**Exercise brief:** Please restate, word for word, the lines below that begin at the one with "This screenshot has width=1456, height=818." and end at the one with "Instruction: Click the chevron beside JP +81". Leave out all other lines.

**Dataset records:**
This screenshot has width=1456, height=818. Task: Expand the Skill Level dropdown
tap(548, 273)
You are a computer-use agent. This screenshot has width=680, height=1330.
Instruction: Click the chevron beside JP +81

...

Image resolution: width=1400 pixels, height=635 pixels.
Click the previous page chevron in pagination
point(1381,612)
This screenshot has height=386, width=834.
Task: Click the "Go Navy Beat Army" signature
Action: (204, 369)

**Solution to this exercise:**
This screenshot has width=1456, height=818. Task: Expand the Skill Level dropdown
tap(548, 273)
You are a computer-use agent. This screenshot has width=680, height=1330.
Instruction: Click the chevron beside JP +81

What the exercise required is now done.